Building the evidence

  • UNICEF provides key data through Multiple Indicator Cluster Surveys.
  • Our 2009 evaluation of SWVs confirmed that these schools had reduced violence levels and this contributed to the development of the 2010 education by-law on neglect and abuse.
  • We work with networks of rights-based NGOs that analyze available data, carry out specific research to complement general statistics and use the findings to build policy dialogue with government.

Strengthening systems

  • Having already played a major role in measures to tackle violence in education, UNICEF is now strengthening the ability of the health and social welfare services to prevent and respond to violence by providing indicators, standards and guidelines and supporting cross-sectoral training at municipal levels.

Creating social accountability

  • UNICEF’s work on the SWV initiative is part of our concerted effort to mobilize public opinion around violence, making schools accountable for their response, and raising the awareness of parents and pupils on their rights and obligations on this issue.
  • , We are building the capacities of our civil society partners to monitor violence against children.

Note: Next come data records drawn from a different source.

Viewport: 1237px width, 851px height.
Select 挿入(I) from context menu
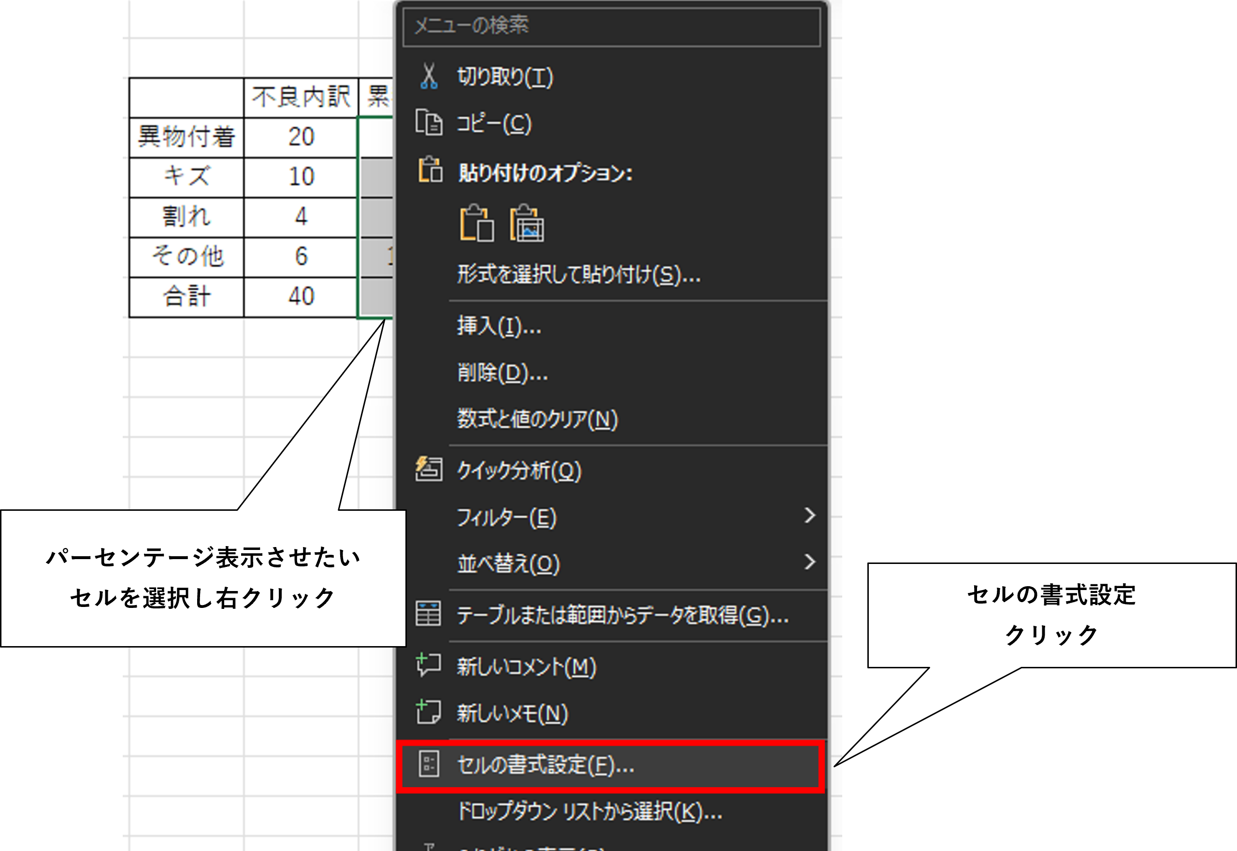[x=499, y=326]
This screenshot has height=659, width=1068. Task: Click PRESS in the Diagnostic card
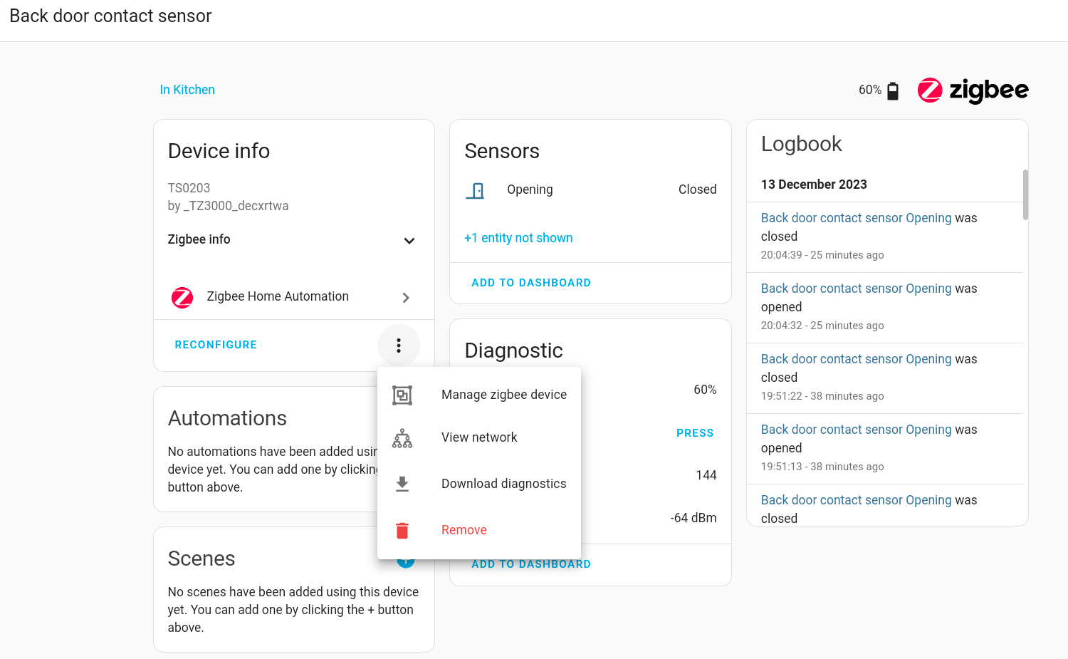click(695, 432)
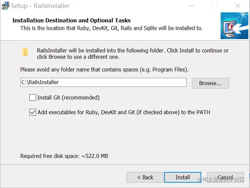Minimize the Setup window
Viewport: 250px width, 188px height.
(191, 6)
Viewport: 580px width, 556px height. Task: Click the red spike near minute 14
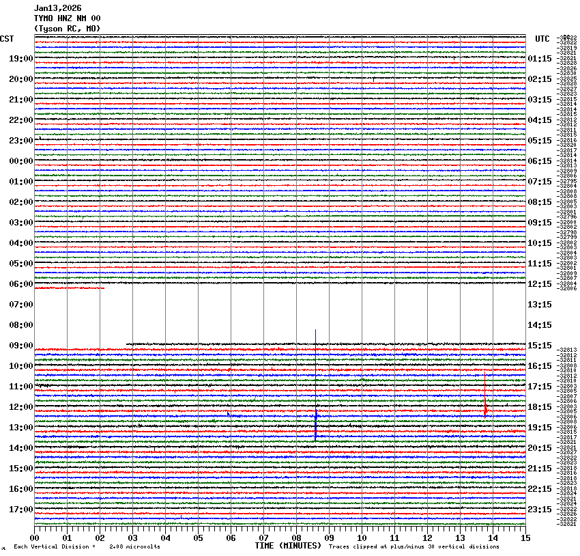[x=485, y=396]
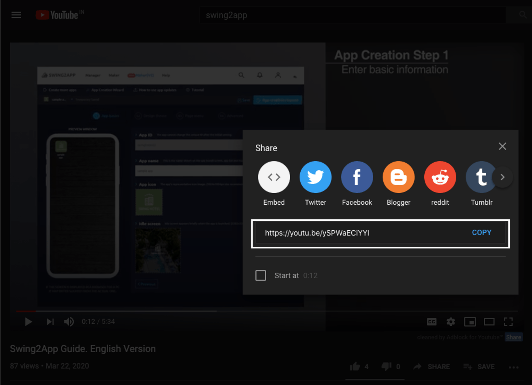Open YouTube hamburger guide menu
The width and height of the screenshot is (532, 385).
pyautogui.click(x=16, y=15)
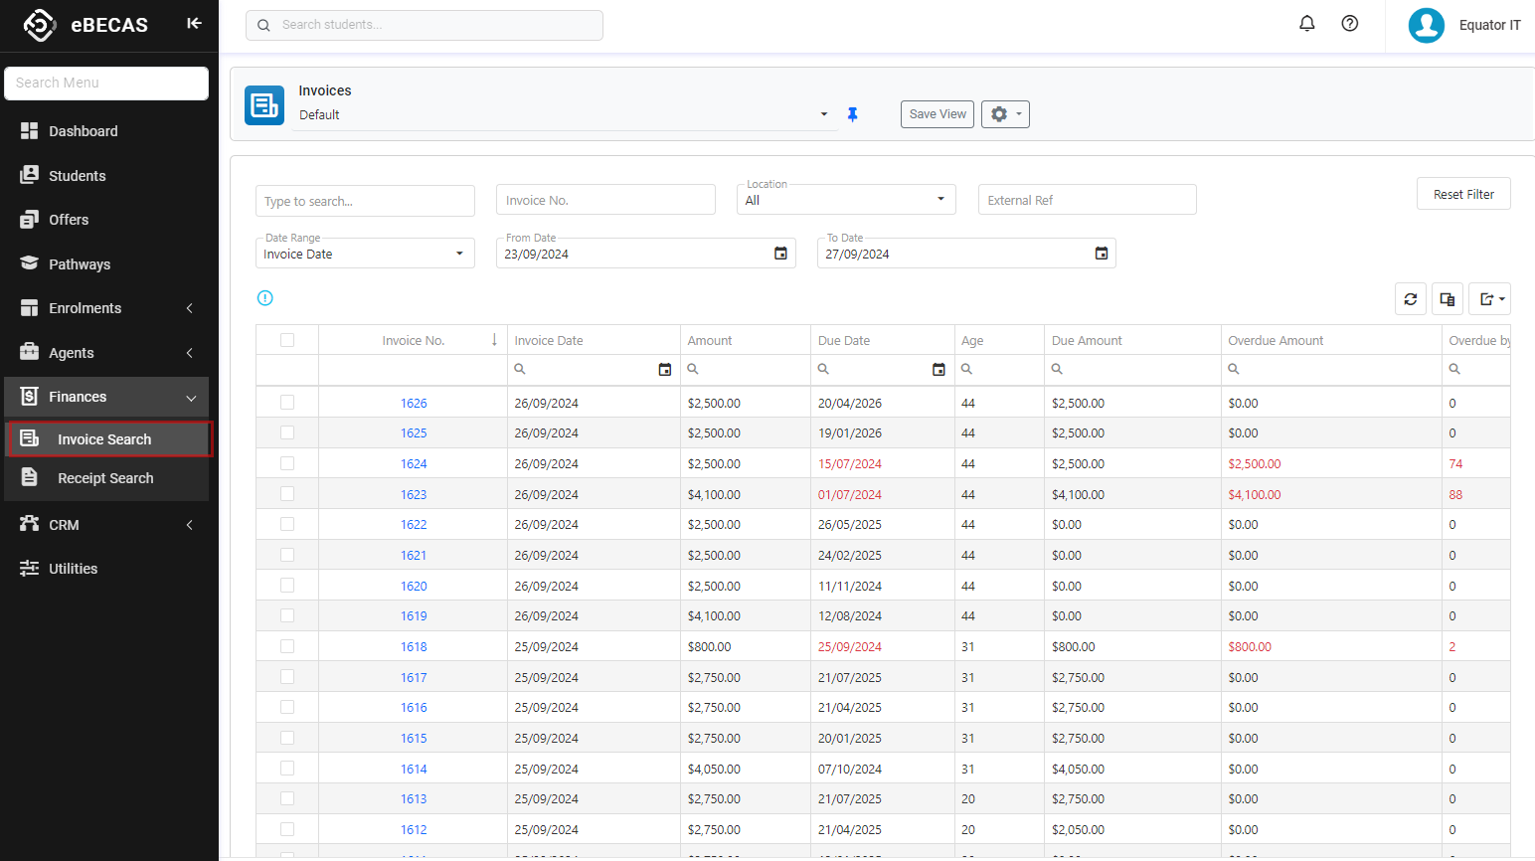Select the checkbox for invoice 1626
The width and height of the screenshot is (1535, 861).
(287, 403)
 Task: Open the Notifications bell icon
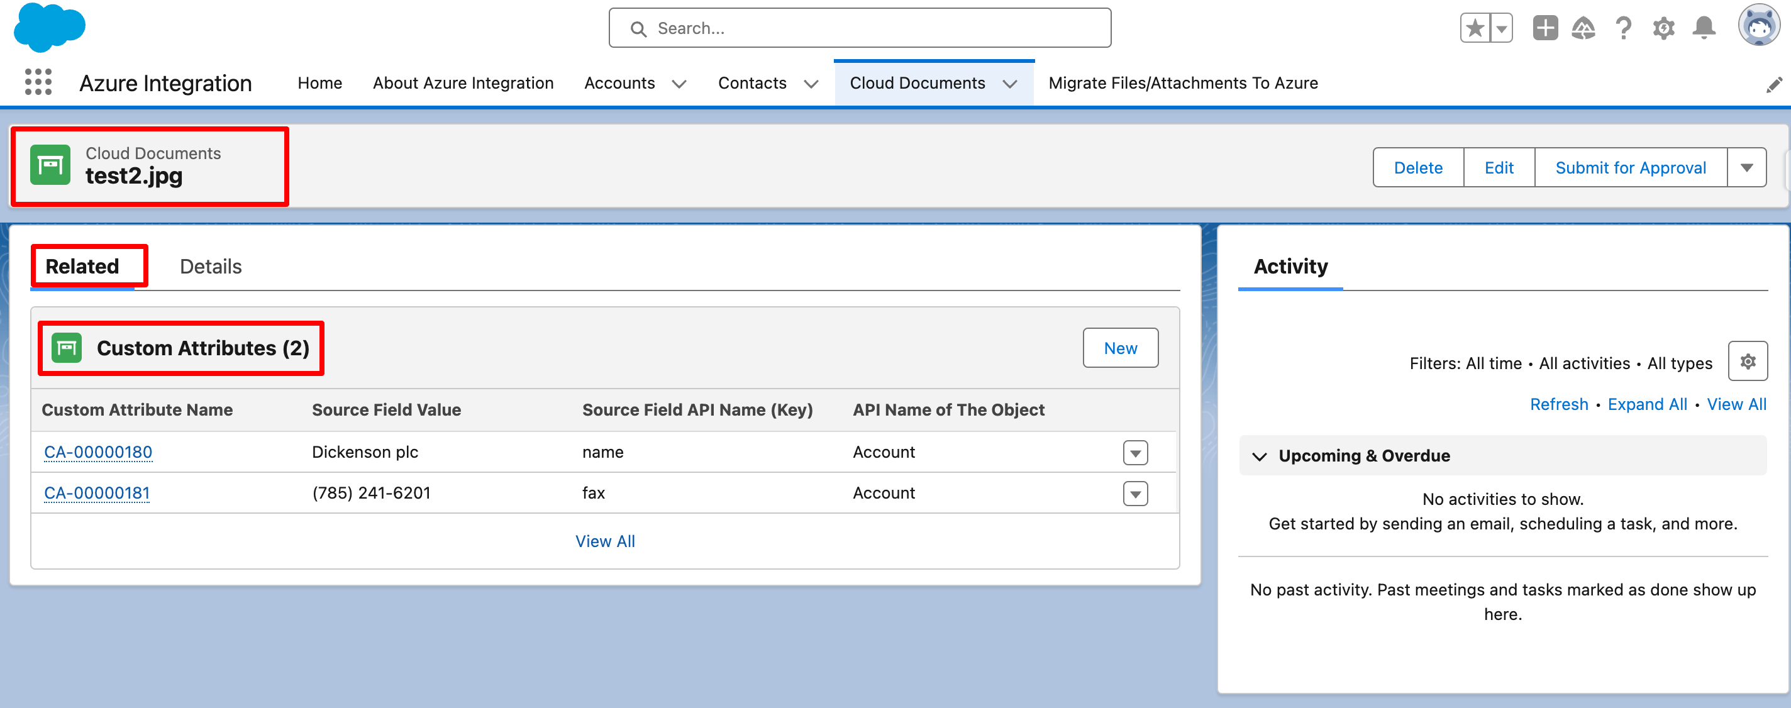point(1704,29)
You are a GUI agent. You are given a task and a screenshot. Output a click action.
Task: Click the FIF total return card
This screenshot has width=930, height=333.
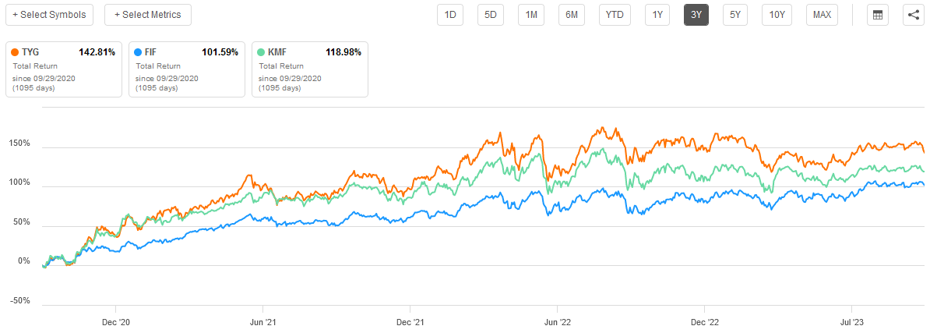[x=187, y=69]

Partnerships between civil society organisations and state decision-makers are being reinforced, which will help strengthen the ability of public service systems to identify, monitor and address violence against children.

Working in partnership

  • The SWV initiative is a unique partnership between the Ministry of Education, other relevant ministries and institutions, the private sector, schools and communities.
  • It is the first such initiative to raise funds from the Serbian public – creating a real sense of public ownership.
  • Around 30 companies and organizations have adopted specific SWVs, and the initiative is backed by UNICEF National Ambassadors for Serbia, the basketball star Aleksandar Sasa Djordjevic and the tennis champion Ana Ivanovic.
  • Our evaluation of the SWV initiative led to additional funding from the World Bank to create a school mentoring and peer network among SWVs.